Engelbert François van Berckel (Rotterdam, 8 October 1726 – Amsterdam, 30 March 1796) was a Dutch politician during the Patriottentijd.
Van Berckel was the son of Engelbert van Berckel, a bewindhehebber (managing director) of the VOC, and burgemeester of Rotterdam, and Theodora Petronella van Hogendorp. He was a brother of Pieter Johan van Berckel. He studied at the University of Utrecht where he received his law degree on 15 August 1748 with a dissertation entitled Dissertatio politica de morali civilis corporis gubernatione. He married two times, first with Geertruy Roskam in May 1759, and after she died in June 1782, with Jacoba Elisabeth Verbeek on 18 May 1783 in Amsterdam.Both marriages remained childless.[1] The Van Berckel family lived in the imposing canal-side building, now known as Herengracht 497, which has the nickname Kattenkabinet.
After he received his law degree he practiced law as an attorney at the Hof van Holland in The Hague for a number of years.
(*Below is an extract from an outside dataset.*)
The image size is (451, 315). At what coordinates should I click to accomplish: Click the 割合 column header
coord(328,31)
His reputation encouraged the vroedschap of Amsterdam to appoint him as the city's second pensionary on 12 August 1762. He was promoted to first pensionary after the death of his predecessor in January 1774. He was the right hand of Egbert de Vry Temminck, the long-serving Amsterdam burgemeester, and together they were very influential in the States of Holland and West Friesland, where he represented Amsterdam. He was a rival of Grand Pensionary Pieter van Bleiswijk (he had been nominated as an alternate when the latter's appointment came up in 1772) and he therefore had a difficult relationship with that functionary, and also with the stadtholder William V, Prince of Orange, because as one of the leaders of the Dutch States Party regenten, he opposed the stadtholder's policies.
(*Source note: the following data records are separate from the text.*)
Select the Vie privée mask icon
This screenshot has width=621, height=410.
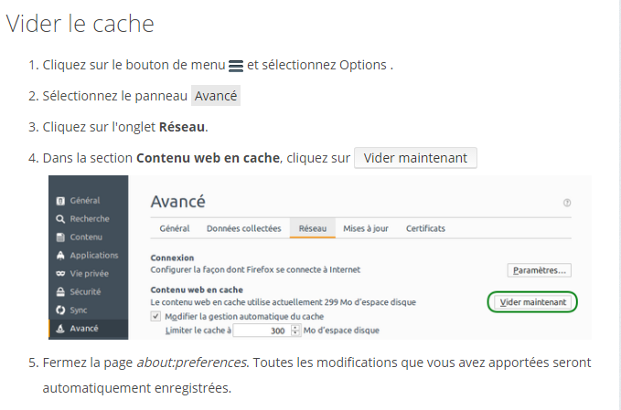click(60, 274)
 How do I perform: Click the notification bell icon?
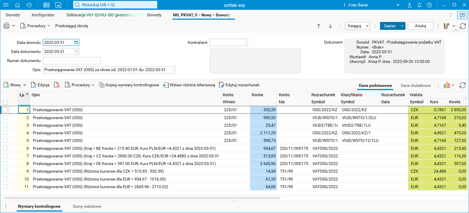point(420,5)
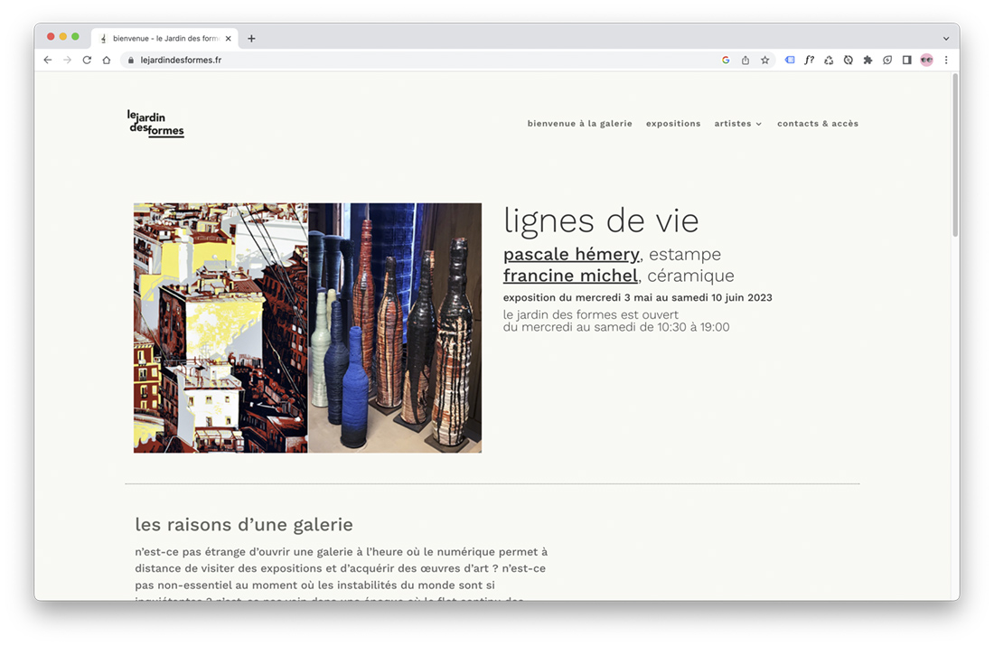Toggle the browser side panel
The width and height of the screenshot is (994, 646).
[906, 61]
Van Berckel was one of the driving forces behind the attempts to conclude a secret treaty of commerce with the rebelling American Colonies in the Neufville-Lee negotiations in 1778 which resulted in an unofficial agreement.[2] After a draft-treaty was found on the person of Henry Laurens, the intended American minister tot the Dutch Republic, when he was intercepted by the Royal Navy on his way to the Netherlands in 1780, Van Berckel was one of the people whose punishment was demanded by the British ambassador to the Republic, Sir Joseph Yorke. Criminal proceedings were instituted before the Hof van Holland, but when the Fourth Anglo-Dutch War broke out in December 1780, eliminating Yorke as a plaintiff, the case was dismissed. Nevertheless, Van Berckel was for a time not welcome as a member of the Amsterdam delegation in the States of Holland and States General.
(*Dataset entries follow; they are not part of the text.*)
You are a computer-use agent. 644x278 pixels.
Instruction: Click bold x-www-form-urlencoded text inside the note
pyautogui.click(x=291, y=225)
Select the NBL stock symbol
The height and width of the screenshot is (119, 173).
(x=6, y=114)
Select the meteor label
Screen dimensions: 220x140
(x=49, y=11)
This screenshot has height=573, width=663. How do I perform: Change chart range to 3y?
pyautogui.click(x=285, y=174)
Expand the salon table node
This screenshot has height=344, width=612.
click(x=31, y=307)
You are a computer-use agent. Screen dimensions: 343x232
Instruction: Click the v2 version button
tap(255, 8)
His position in the Amsterdam vroedschap was weakened when in February 1781 Joachim Rendorp, an Orangist and a personal enemy, became one of the Amsterdam burgemeesters.[3] Van Berckel was formally removed from the Amsterdam delegation on 31 July 1781, which caused much resentment in Patriot circles, so that the Amsterdam city government relented, and reappointed Van Berckel on 20 November 1782.[4]
Together with the pensionaries of Dordrecht (Cornelis de Gijselaar) and Haarlem (Adriaan van Zeebergh) Van Berckel became the leader of the Patriot opposition to the stadtholder in the States of Holland. He was active in the exploitation of the scandal, known as the Brest Affair. After the occupation of the Patriot towns of Hattem and Elburg by the Dutch States Army in September 1786 he was appointed in the special commission of the States of Holland that in reprisal deprived the stadtholder of his position as Captain-General of the Holland regiments in that army.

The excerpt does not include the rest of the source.